* **QUOTED TEXT**:
OK Cap. if I remember right you said you had the LATEST and GREATEST stud finder. Do that poor girl a favor and take thae batteries out of that thing you are just to much for that poor girl. Try to be more like me and be one of those crazy misunderstood males that ASCOTT is always talikng about. .


----------



## ascott (Jun 28, 2012)

> Try to be more like me and be one of those crazy misunderstood males that ASCOTT is always talikng about. .



LMAO....I almost choked on the cheez its I am eating for dinner....lol....yeah to what he said.... 

Captain, I would not avoid the young lady, I would act as you usually do and allow her to do what young ladies do...crush, fantasize, crush a little more and then wake up one day and think that her science teacher is absolutely lovely and then ...crush, fantasize, crush a little more and then, well...the chasing of ones tail continues until you catch the tail of another....lol....consider yourself part of a healthy development of a young ladies cycle of life....let her enjoy it, and you be flattered and when she is a bit more grown---you get to tease the hell out of her about the whole thing....


----------



## Eweezyfosheezy (Jun 29, 2012)

Just tell her "please wait for two more years"


----------



## Terry Allan Hall (Jun 29, 2012)

Eweezyfosheezy said:


> Just tell her "please wait for two more years"



And then check out her cooking...


----------



## KimandKarasi (Jun 29, 2012)

tyguy35 said:


> you women are so confusing



Women are so confusing sometimes women can't even understand other women.. 
(haha! See there? Made sense in my head, but I may have confused a lot of others )



Terry Allan Hall said:


> And then check out her cooking...



You men are so simple XD haha!


----------



## bigred (Jun 29, 2012)

Yes women are confusing, Ive been confused over and over and over and over and over and over and over and over and over


----------



## Laura (Jun 29, 2012)

16 is jail bait..
If yo never see them.. then let it go.. let her enjoy her crush.. if it continues and she contacts you again and again.. then you will ahve to say soemthing.. you can keep it light or to the point.. depends on the girl. Or her parents....
In a few years, she is at least legal.. ;-)

* **LIST OF TASKS**:
#1 Answer these questions from the forum thread about the young girl's crush:
(a) What was ascott eating for dinner?
(b) According to ascott, whom will the young lady later think is absolutely lovely?
(c) How does bigred describe women?
#2 Extend the forum thread about the young girl's crush, picking up after its last sentence.

* **DATASET SECTION**:
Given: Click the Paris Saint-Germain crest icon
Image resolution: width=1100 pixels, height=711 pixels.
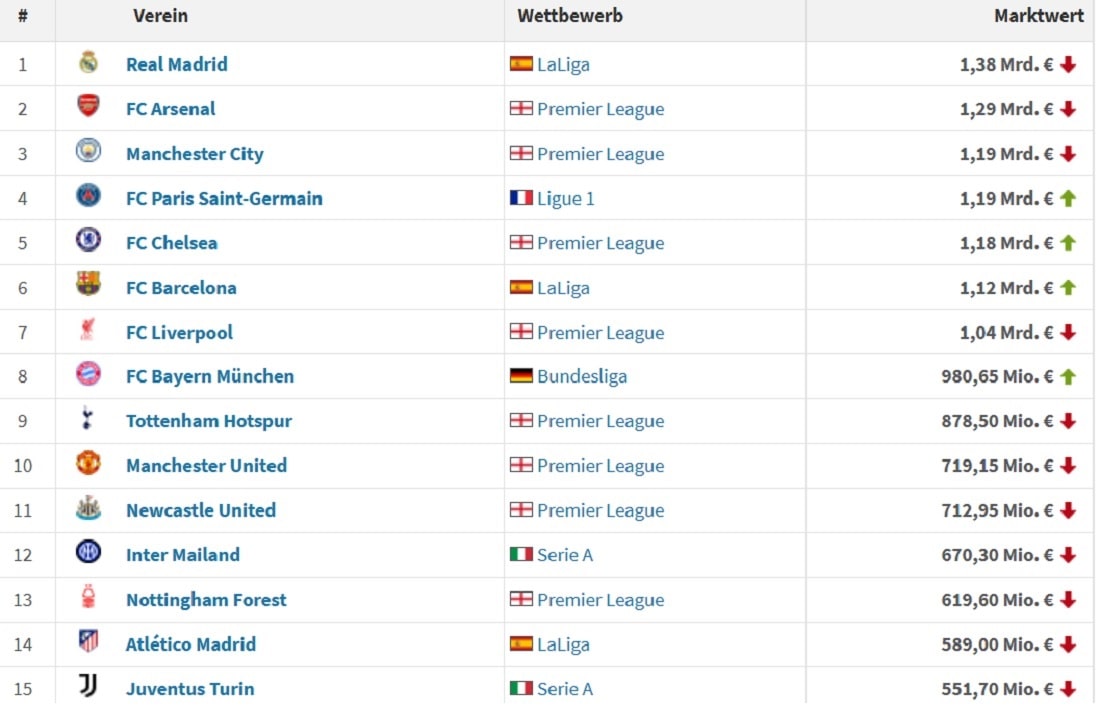Looking at the screenshot, I should pyautogui.click(x=88, y=197).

* **RESULTS OF THE TASKS**:
#1
(a) Cheez its
(b) Her science teacher
(c) As confusing

#2
----------



## Eweezyfosheezy (Jun 30, 2012)

I think we dont know anything about women because we havent broken them down to any subspecies after all these years still. 



Terry Allan Hall said:


> Eweezyfosheezy said:
> 
> 
> > Just tell her "please wait for two more years"
> ...



It should be somewhat good I mean what else can a woman do?


----------



## KimandKarasi (Jun 30, 2012)

Eweezyfosheezy said:


> It should be somewhat good I mean what else can a woman do?



........     lol!


----------



## bigred (Jun 30, 2012)

Eweezyfosheezy said:


> I think we dont know anything about women because we havent broken them down to any subspecies after all these years still.
> 
> 
> 
> ...





Maybe if we broke them down like Eweezyfosheezy is talking about we just might find that they are a HYBRID. You know we dont want to open that can of worms again


----------



## Jacqui (Jun 30, 2012)

Eweezyfosheezy said:


> I think we dont know anything about women because we havent broken them down to any subspecies after all these years still.
> 
> 
> 
> ...





The sad thing is, we have yet to even find one thing a guy can do. 

(no offense to the men in this forum, excluding most of the ones posting in this thread. Most of the TFO male population seem to be exceptional men.  )


----------



## Eweezyfosheezy (Jun 30, 2012)

bigred said:


> Eweezyfosheezy said:
> 
> 
> > I think we dont know anything about women because we havent broken them down to any subspecies after all these years still.
> ...





What should I do with my LTC breeding colony then?


----------



## bigred (Jun 30, 2012)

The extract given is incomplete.